Одиссея Хамида Сарымсакова | страница 51



Полеты... Полеты... Разведка... АФС... Бомбометание с пикирования, поиск пропавших самолетов на высоте и с бреющего...

Гибли, уходили в небытие и бессмертие товарищи. Иных и не повидал даже. Прибыла в полк третья эскадрилья, командиром которой был капитан Цецорин. Стал комэском Туганов...

И настал, наконец, день, который так люб был всегда Хамиду — 31 декабря 1942 года. Предновогодье! Сказочные рассказы... Возвышенное настроение, воспоминания о довоенных «елочных балах»...

Снабженцы полка украсили «игрушками» скудную заполярную елочку. На ней красовались отстрелянные гильзы ШВАКов, гранаты-лимонки, гирлянды девятимиллиметровых пистолетных патронов для ТТ, самодельные виселицы с «гитлером», «герингом» и другими «Г», чекушечки «белоголовых»...

А в три часа дня, — дня, разумеется, условно (еле брезжило) приказ: «Бомбоудар по транспортам противника с пикирования в районе Линахамари».

Бомбы легли точно. Два «купца» задымили, запылали. Но появились «мессеры» — штук сорок. И они обрушились на шестерку «пешек»...

Вспоминать не хочется, что произошло дальше...

Из шести Пе-2 на базу возвратился единственный экипаж Акулинина-Сарымсакова.

А нервы уже не могли сдерживать. Ему весь обратный путь, как зубилом, кромсала мозг мысль: «Где же истребительное прикрытие, где?»

Едва приземлившись, Хамид вывалился из «пешки» и с диким криком: «Где прикрытие?!», бросился искать «виноватых»...

Кто-то деликатно, но очень цепко схватил его за руки. Опомнился и увидел — адмирал Головко. Рядом — порученцы. Но держал его сам командующий СФ. И еще говорил: «Ты, парень, пошуми, пошуми. Устал, дружок, измотался?».

Хамид вдруг ощутил такую усталость, что даже застонал и кивнул:

— Очень...

— Сколько вылетов в Заполярье?

— За полсотни.

— Конечно, устал... А насчет истребительного прикрытия... пока еще не хватает. Понимаешь?.. Вот такая беда.

Адмирал ласково погладил юношу по голове, как маленького, и сказал окружавшим его военным:

— Экипаж Акулинина немедленно на неделю в прифронтовой дом отдыха.
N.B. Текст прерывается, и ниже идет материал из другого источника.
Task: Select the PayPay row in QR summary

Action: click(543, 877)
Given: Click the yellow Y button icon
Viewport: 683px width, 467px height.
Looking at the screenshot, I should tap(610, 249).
А затем — всем троим две недели, не считая дороги, — отпуск дать на поправку здоровья.

Головко встряхнул за плечи младшего лейтенанта и улыбнулся (улыбка у Головко, как подтверждают многие его сослуживцы) была прекрасной, нежной, глубоко человечной.

— Ты все понял, младший лейтенант?

Не веря ушам своим, Хамид пролепетал:

— Две недели... Отпуск... Домой!.. Я не ослышался?

— Заслужил.

Прошла нестерпимо длинная неделя в доме отдыха. Настало время отправляться в Ташкент. Товарищи-«летуны» снабдили боевого друга продуктами, даже треской маринованной в собственном соусе. Совестно было вести с собой «сидор» в голодноватый тыл. Впрочем, до тыла было еще далеко. Мурманская дорога подвергалась систематическим бомбежкам.